• _What the task requires_
All records given below must be printed word for word.

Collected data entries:
..........

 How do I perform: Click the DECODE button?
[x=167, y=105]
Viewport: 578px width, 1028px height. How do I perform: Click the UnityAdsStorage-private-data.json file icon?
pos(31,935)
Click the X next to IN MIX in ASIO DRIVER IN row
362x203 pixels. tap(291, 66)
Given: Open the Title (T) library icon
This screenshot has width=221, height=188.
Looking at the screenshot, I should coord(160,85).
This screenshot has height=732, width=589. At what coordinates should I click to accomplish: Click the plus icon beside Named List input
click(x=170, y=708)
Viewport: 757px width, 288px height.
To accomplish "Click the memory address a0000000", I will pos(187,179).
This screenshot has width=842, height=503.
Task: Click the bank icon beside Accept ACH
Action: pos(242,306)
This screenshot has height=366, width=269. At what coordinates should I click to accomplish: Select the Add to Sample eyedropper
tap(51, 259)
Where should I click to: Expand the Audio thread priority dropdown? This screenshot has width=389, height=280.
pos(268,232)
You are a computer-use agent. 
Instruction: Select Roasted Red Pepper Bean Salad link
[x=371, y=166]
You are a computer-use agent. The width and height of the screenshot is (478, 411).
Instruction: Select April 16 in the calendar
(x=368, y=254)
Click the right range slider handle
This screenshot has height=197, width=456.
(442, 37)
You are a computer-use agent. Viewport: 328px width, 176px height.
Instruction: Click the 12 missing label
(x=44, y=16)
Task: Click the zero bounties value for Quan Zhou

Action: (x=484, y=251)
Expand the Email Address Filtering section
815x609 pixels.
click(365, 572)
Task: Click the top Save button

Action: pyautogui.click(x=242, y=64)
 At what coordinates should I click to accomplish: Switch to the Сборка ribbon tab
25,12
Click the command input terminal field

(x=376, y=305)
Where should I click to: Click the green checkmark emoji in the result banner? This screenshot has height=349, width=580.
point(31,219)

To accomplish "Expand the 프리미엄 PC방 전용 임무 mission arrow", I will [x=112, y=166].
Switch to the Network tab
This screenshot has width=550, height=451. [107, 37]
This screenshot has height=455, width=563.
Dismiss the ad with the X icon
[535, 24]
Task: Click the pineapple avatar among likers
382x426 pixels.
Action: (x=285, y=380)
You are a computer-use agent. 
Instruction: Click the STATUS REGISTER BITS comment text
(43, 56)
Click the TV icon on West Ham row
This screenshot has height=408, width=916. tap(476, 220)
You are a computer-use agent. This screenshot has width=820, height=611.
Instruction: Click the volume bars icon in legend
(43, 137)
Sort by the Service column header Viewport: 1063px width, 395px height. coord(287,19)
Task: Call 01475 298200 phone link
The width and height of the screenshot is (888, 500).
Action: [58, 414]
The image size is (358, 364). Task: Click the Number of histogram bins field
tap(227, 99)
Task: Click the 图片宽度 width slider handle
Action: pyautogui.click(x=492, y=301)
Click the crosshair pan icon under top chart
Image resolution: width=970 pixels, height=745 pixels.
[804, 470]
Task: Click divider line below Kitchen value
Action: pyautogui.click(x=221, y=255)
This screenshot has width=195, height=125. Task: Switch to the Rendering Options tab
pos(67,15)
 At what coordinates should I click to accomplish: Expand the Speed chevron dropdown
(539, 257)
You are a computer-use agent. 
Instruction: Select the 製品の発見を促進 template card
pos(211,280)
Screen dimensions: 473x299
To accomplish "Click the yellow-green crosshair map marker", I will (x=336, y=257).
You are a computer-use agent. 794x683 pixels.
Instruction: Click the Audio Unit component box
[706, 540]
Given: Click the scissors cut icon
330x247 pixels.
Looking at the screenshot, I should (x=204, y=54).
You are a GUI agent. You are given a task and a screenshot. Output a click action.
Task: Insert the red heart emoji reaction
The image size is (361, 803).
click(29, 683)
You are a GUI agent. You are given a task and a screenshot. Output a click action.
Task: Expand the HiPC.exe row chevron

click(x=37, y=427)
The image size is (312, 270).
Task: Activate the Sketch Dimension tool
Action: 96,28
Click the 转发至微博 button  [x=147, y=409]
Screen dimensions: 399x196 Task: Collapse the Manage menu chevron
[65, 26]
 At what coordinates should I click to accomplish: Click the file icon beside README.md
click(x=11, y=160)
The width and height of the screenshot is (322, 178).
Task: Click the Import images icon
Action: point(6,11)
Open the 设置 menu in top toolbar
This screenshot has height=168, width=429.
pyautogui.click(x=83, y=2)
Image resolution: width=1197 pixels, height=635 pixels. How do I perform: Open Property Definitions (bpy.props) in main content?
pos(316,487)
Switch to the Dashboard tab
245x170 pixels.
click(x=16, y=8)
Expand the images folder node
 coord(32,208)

..........

• _Finished exercise_
 How do I perform: Click the DECODE button?
[x=167, y=105]
Viewport: 578px width, 1028px height. How do I perform: Click the UnityAdsStorage-private-data.json file icon?
pos(31,935)
Click the X next to IN MIX in ASIO DRIVER IN row
362x203 pixels. tap(291, 66)
Given: Open the Title (T) library icon
This screenshot has width=221, height=188.
Looking at the screenshot, I should coord(160,85).
This screenshot has height=732, width=589. At what coordinates should I click to accomplish: Click the plus icon beside Named List input
click(x=170, y=708)
Viewport: 757px width, 288px height.
To accomplish "Click the memory address a0000000", I will pos(187,179).
This screenshot has width=842, height=503.
Task: Click the bank icon beside Accept ACH
Action: pos(242,306)
This screenshot has height=366, width=269. At what coordinates should I click to accomplish: Select the Add to Sample eyedropper
tap(51, 259)
Where should I click to: Expand the Audio thread priority dropdown? This screenshot has width=389, height=280.
pos(268,232)
You are a computer-use agent. 
Instruction: Select Roasted Red Pepper Bean Salad link
[x=371, y=166]
You are a computer-use agent. The width and height of the screenshot is (478, 411).
Instruction: Select April 16 in the calendar
(x=368, y=254)
Click the right range slider handle
This screenshot has height=197, width=456.
(442, 37)
You are a computer-use agent. Viewport: 328px width, 176px height.
Instruction: Click the 12 missing label
(x=44, y=16)
Task: Click the zero bounties value for Quan Zhou

Action: (x=484, y=251)
Expand the Email Address Filtering section
815x609 pixels.
click(365, 572)
Task: Click the top Save button

Action: pyautogui.click(x=242, y=64)
 At what coordinates should I click to accomplish: Switch to the Сборка ribbon tab
25,12
Click the command input terminal field

(x=376, y=305)
Where should I click to: Click the green checkmark emoji in the result banner? This screenshot has height=349, width=580.
point(31,219)

To accomplish "Expand the 프리미엄 PC방 전용 임무 mission arrow", I will [x=112, y=166].
Switch to the Network tab
This screenshot has width=550, height=451. [107, 37]
This screenshot has height=455, width=563.
Dismiss the ad with the X icon
[535, 24]
Task: Click the pineapple avatar among likers
382x426 pixels.
Action: (x=285, y=380)
You are a computer-use agent. 
Instruction: Click the STATUS REGISTER BITS comment text
(43, 56)
Click the TV icon on West Ham row
This screenshot has height=408, width=916. tap(476, 220)
You are a computer-use agent. This screenshot has width=820, height=611.
Instruction: Click the volume bars icon in legend
(43, 137)
Sort by the Service column header Viewport: 1063px width, 395px height. coord(287,19)
Task: Call 01475 298200 phone link
The width and height of the screenshot is (888, 500).
Action: [58, 414]
The image size is (358, 364). Task: Click the Number of histogram bins field
tap(227, 99)
Task: Click the 图片宽度 width slider handle
Action: pyautogui.click(x=492, y=301)
Click the crosshair pan icon under top chart
Image resolution: width=970 pixels, height=745 pixels.
[804, 470]
Task: Click divider line below Kitchen value
Action: pyautogui.click(x=221, y=255)
This screenshot has width=195, height=125. Task: Switch to the Rendering Options tab
pos(67,15)
 At what coordinates should I click to accomplish: Expand the Speed chevron dropdown
(539, 257)
You are a computer-use agent. 
Instruction: Select the 製品の発見を促進 template card
pos(211,280)
Screen dimensions: 473x299
To accomplish "Click the yellow-green crosshair map marker", I will (x=336, y=257).
You are a computer-use agent. 794x683 pixels.
Instruction: Click the Audio Unit component box
[706, 540]
Given: Click the scissors cut icon
330x247 pixels.
Looking at the screenshot, I should (x=204, y=54).
You are a GUI agent. You are given a task and a screenshot. Output a click action.
Task: Insert the red heart emoji reaction
The image size is (361, 803).
click(29, 683)
You are a GUI agent. You are given a task and a screenshot. Output a click action.
Task: Expand the HiPC.exe row chevron

click(x=37, y=427)
The image size is (312, 270).
Task: Activate the Sketch Dimension tool
Action: 96,28
Click the 转发至微博 button  [x=147, y=409]
Screen dimensions: 399x196 Task: Collapse the Manage menu chevron
[65, 26]
 At what coordinates should I click to accomplish: Click the file icon beside README.md
click(x=11, y=160)
The width and height of the screenshot is (322, 178).
Task: Click the Import images icon
Action: point(6,11)
Open the 设置 menu in top toolbar
This screenshot has height=168, width=429.
pyautogui.click(x=83, y=2)
Image resolution: width=1197 pixels, height=635 pixels. How do I perform: Open Property Definitions (bpy.props) in main content?
pos(316,487)
Switch to the Dashboard tab
245x170 pixels.
click(x=16, y=8)
Expand the images folder node
 coord(32,208)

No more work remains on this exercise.